La présidente du conseil d’administration du réseau international de Enda Tiers-Monde, Marième Sow, est comblée de satisfaction. L’appel que les organisations de la société civile ont lancé, depuis les années 70, a été finalement entendu. L’appropriation des principes de la transition agro-écologique était leur cheval de bataille depuis des décennies. Cette figure emblématique d’une agriculture propre salue la prise de conscience des autorités d’aller vers un modèle de production agricole qui ne dégrade pas nos forêts ni nos sols, et qui ne pollue pas nos eaux souterraines et de surface. En effet, dans son message à la nation du 31 décembre 2018, le président Macky Sall a annoncé une préparation du Sénégal, pays sahélien, à la transition écologique à travers le « Pse Vert ». «  Si l’on parle de transition agro-écologique, cela veut dire qu’il y a une nécessité de changer notre système de production. La sécheresse, la coupe abusive de bois, l’utilisation incontrôlée de l’engrais chimique sont les causes fondamentales de la dégradation de l’environnement. L’alternative, c’est la transition agro-écologique », a affirmé Marième Sow. Cette Sénégalaise fait partie des associations de la société civile qui avaient alerté, depuis les années 70, sur les conséquences d’une agriculture qui abuse des intrants chimiques. En fait, qu’est-ce que c’est que la transition agro-écologique ? C’est le basculement vers un système de production qui impacte moins nos formations forestières et qui ne dégrade pas nos sols. En réalité, l’agro-écologie emprunte beaucoup aux techniques agricoles connues en Afrique. C’est pour cela que, depuis les années 70, Enda Tiers-Monde milite pour la vulgarisation de l’agro-écologie. Les spécialistes considèrent que la durabilité du système de production agricole dépend, en grande partie, de cette « alternative ». « La transition agro-écologique, c’est d’arriver à redonner vie à la terre, à nos forêts, aux micro-organismes qui sont dans le sol.
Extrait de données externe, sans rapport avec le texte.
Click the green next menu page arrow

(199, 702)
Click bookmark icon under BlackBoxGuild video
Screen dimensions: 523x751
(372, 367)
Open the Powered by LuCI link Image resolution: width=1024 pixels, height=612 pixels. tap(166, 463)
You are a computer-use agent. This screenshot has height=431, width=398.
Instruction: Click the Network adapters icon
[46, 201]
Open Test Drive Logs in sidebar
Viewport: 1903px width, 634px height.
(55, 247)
C’est sur la base de l’analyse des résidus des pesticide dans le sol, que Enda Pronat a initié les organisations paysannes à faire recours à d’autres techniques de culture », rappelle Marième Sow, qui salue la vision du président de la République de faire de la transition agro-écologique un axe stratégique du Pse.
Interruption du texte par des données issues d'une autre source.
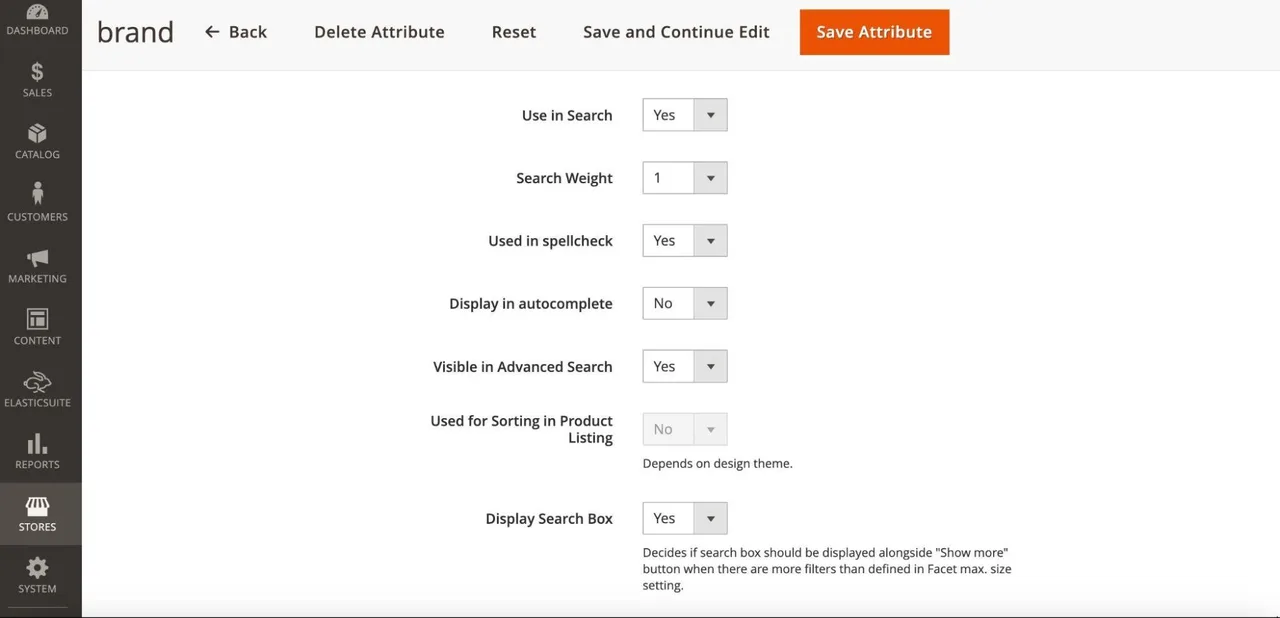Click Save and Continue Edit

click(x=676, y=32)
Maîtriser la gestion du patrimoine foncier

Elle considère que la transition agro-écologique doit transcender les régimes politiques. C’est une question de survie dans un contexte marqué par les conséquences du changement climatique pour un pays sahélien comme le Sénégal. « Si l’on y regarde de près, la transition agro-écologique est un projet de société. Nous saluons l’option du président Macky Sall d’en faire un axe prioritaire de sa politique. Même d’autres présidents qui viendront après lui doivent en faire une préoccupation majeure. Nous sommes satisfaits de cet appel, parce que pour réussir la transition agro-écologique, il faut qu’elle soit portée par les décideurs politiques, les communautés et les acteurs de la société civile », a précisé la secrétaire exécutive de Enda Pronat, Marième Sow.
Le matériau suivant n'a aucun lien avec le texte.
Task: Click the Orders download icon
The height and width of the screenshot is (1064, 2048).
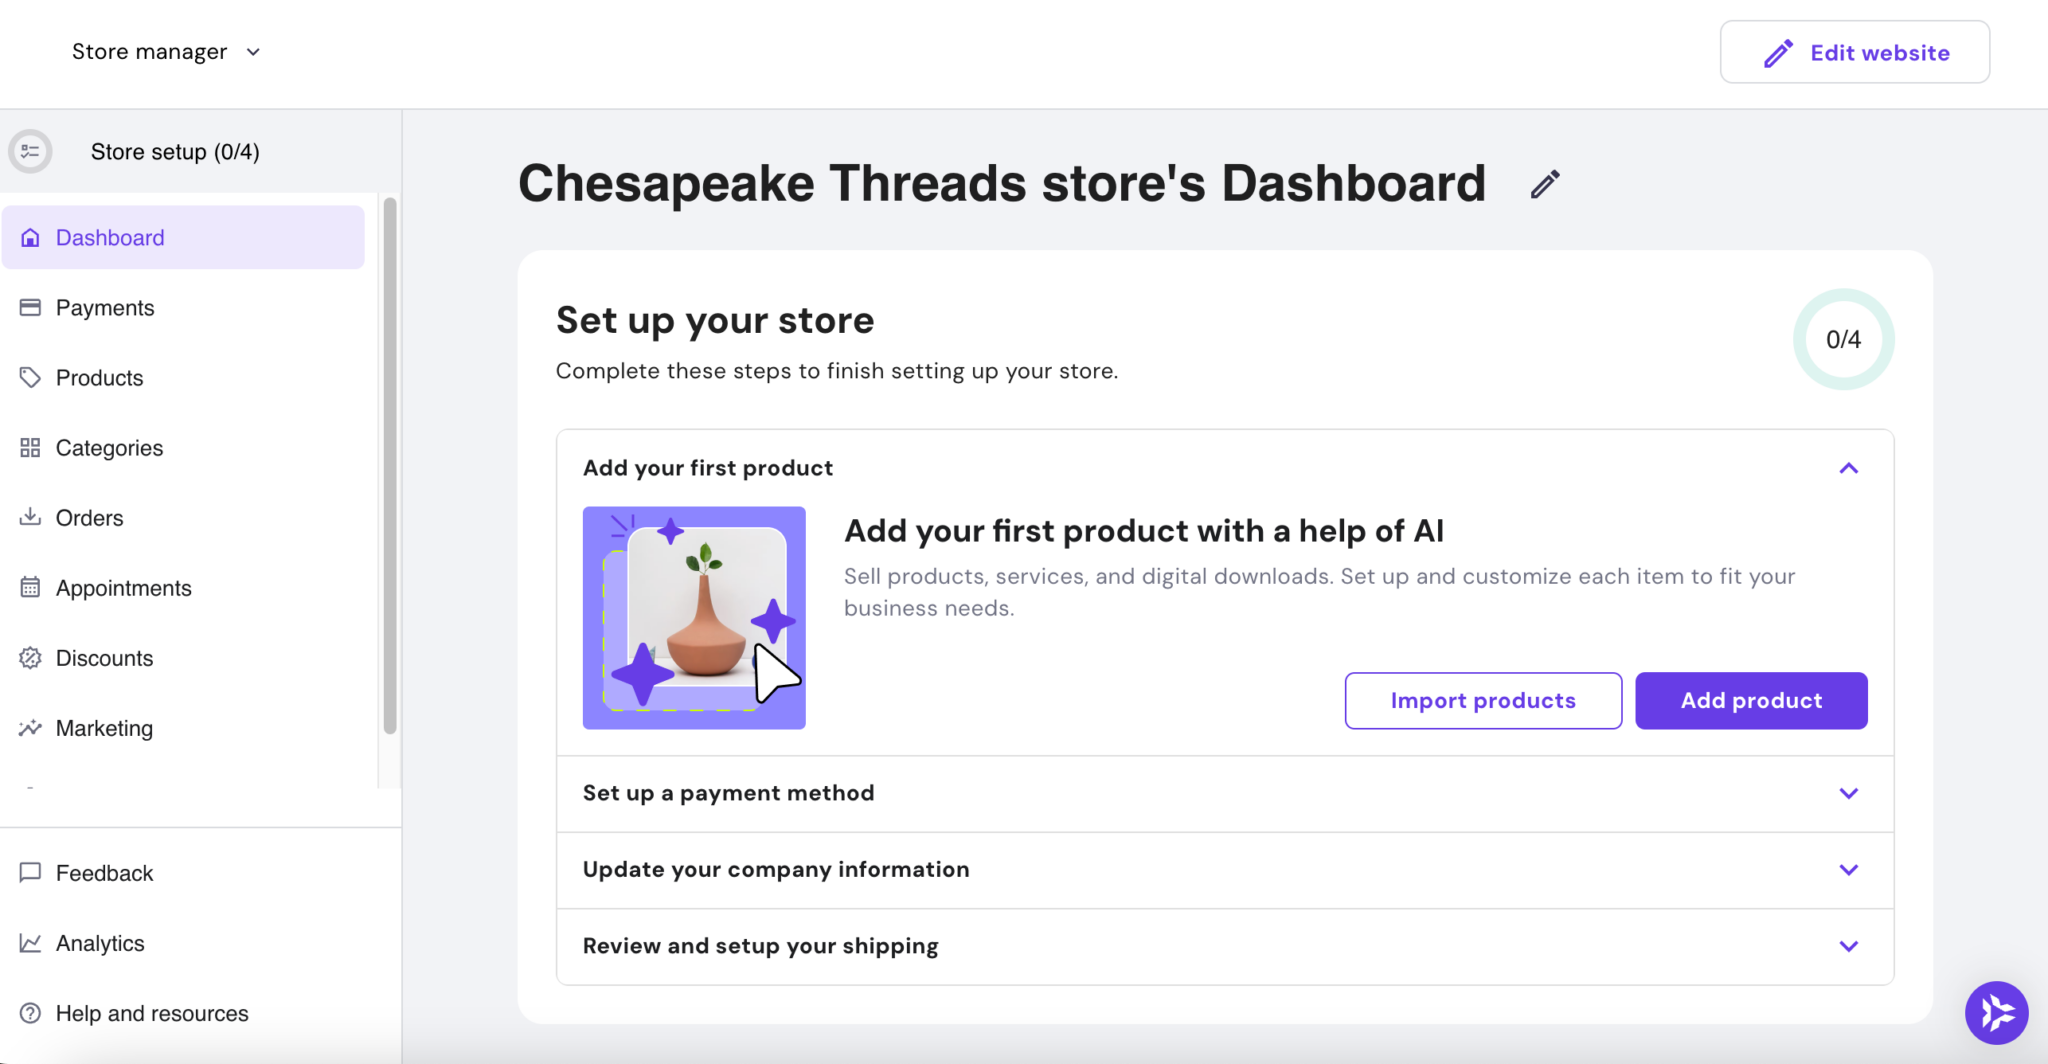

Depuis les années 70, les acteurs à la base ont amorcé ce basculement vers une agriculture biologique qui utilise moins d’intrants chimiques. Aujourd’hui, on dénombre plus de 150 organisations paysannes qui ont adopté les techniques propres de production au Sénégal. Toutefois, la militante refuse de résumer la transition agro-écologique à la préservation de l’environnement. Cette notion, ajoute-t-elle, englobe le mode de gestion du foncier. Pour elle, il faut un équilibre entre l’usage du foncier pour l’agriculture, la restauration du couvert végétal, la protection des forêts entre autres. « La réussite de la transition écologique dépend de la maîtrise de la gestion de notre patrimoine foncier. Et, nous devons accepter que cette ressource soit utilisée pour satisfaire, à la fois, les besoins agricoles et la reconstitution du couvert végétal. Nous devons aussi maîtriser la gouvernance de nos ressources hydriques. On ne peut pas concéder des terres à des multinationales qui font de l’agro-business, qui utilisent toutes sortes d’intrants chimiques et prétendre arriver à la transition agro-écologique », a prévenu cette militante. Mme Sow s’est félicitée de la floraison des marchés de légumes bio aussi bien à Dakar qu’à l’intérieur du pays. La sensibilisation menée depuis les années 70 a vraiment porté ses fruits.